Published studies, not confined to ALL in children, show reduced TRM over time [17,18,26,27]. Results are conflicting regarding TRM trends over time in pediatric ALL HSCT. Two publications reported significant improvement in OS and reduced TRM [16,22]. Another found no difference over time for OS post-unrelated HSCT, but did not discuss TRM trends for year of transplant [25].

This study was a single-center, retrospective analysis, with relatively small patient numbers. A strength of the study is uniform transplant practice since 2004, which represents the majority of Period 3. There was considerable heterogeneity in transplant practices in Periods 1 and 2. Uniform reporting of pre-HSCT performance scores would have provided additional comparison, although a surrogate marker, such as time from diagnosis to HSCT, has shown no change over time for patients transplanted in ≥CR2.

The incidence of aGVHD (Grades 2–4) was equivalent to retrospective series that included pediatric ALL [22,40,48]. Rates of aGHVD (Grade 3–4; 19.9%) were consistent with one prospective UCT study [43], but higher than another of MSD and MUD HSCT [3]. The higher proportion of UCT in our study likely contributed to this result. Higher aGVHD rates in UCT, as compared to other donor sources in our series, did not increase TRM or reduce relapse rates.

Post-HSCT relapse rates in our study, consistent with published ranges (18–37%) [3] were stable. Median follow-up times, including for Period 3 (median 45 months) were sufficient for detection of most relapses [20,27]. Although there was significant increase in TBI use in Period 3, this did not result in improved leukemic control, as rates of relapse were unchanged. Some pediatric ALL studies demonstrate reduction in post-HSCT relapse [27], while others do not [16,20,22,25,49]. The impact of increased numbers of patients in CR1 being transplanted on relapse rates is unclear. Taken together, this indicates that strategies to reduce post-HSCT relapse remain a priority.
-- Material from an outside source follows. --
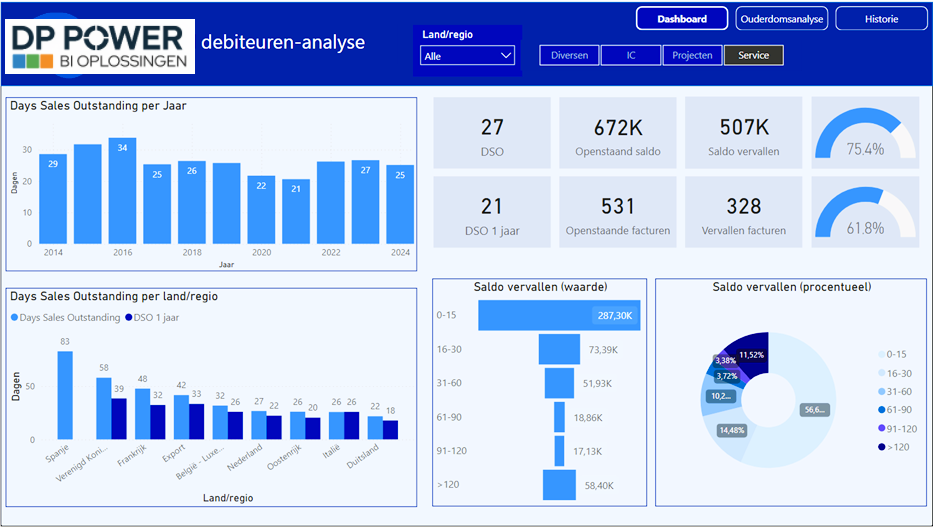Click the DP Power BI Oplossingen logo

coord(100,47)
Further studies using MRD may help determine extent of pre-HSCT cytoreduction [16], and help assess if contemporary patients in CR2 have more treatment-resistant disease [16,25] or increased risk of post-HSCT relapse [20,49]. Pre-transplant MRD >10−3 and disease status at transplant are the strongest predictors of relapse [4-8,13]. Additional factors may lead to increased relapse [42,43,50], including novel single nucleotide polymorphisms [51] and CMV D−/R− status [48].

Discovery of new cytoreductive agents [52,53] and establishing therapeutic pathways for post-HSCT MRD monitoring [4] are important. Prospective randomized pediatric HSCT studies need to compare UCT with both MSD and MUD outcomes, and HSCT versus chemotherapy-alone regimens. Validated pre-HSCT algorithms that incorporate performance scores and estimate TRM are required to assist in physician decision-making [17,25,54].

We found that contemporary outcomes for HSCT for pediatric ALL are significantly improved, due to several mechanisms, despite increased use of unrelated donors. TRM decreased significantly over 25 years. Relapse rates are static. International collaboration is required to target and develop novel treatment strategies for patients at high risk of relapse post-HSCT.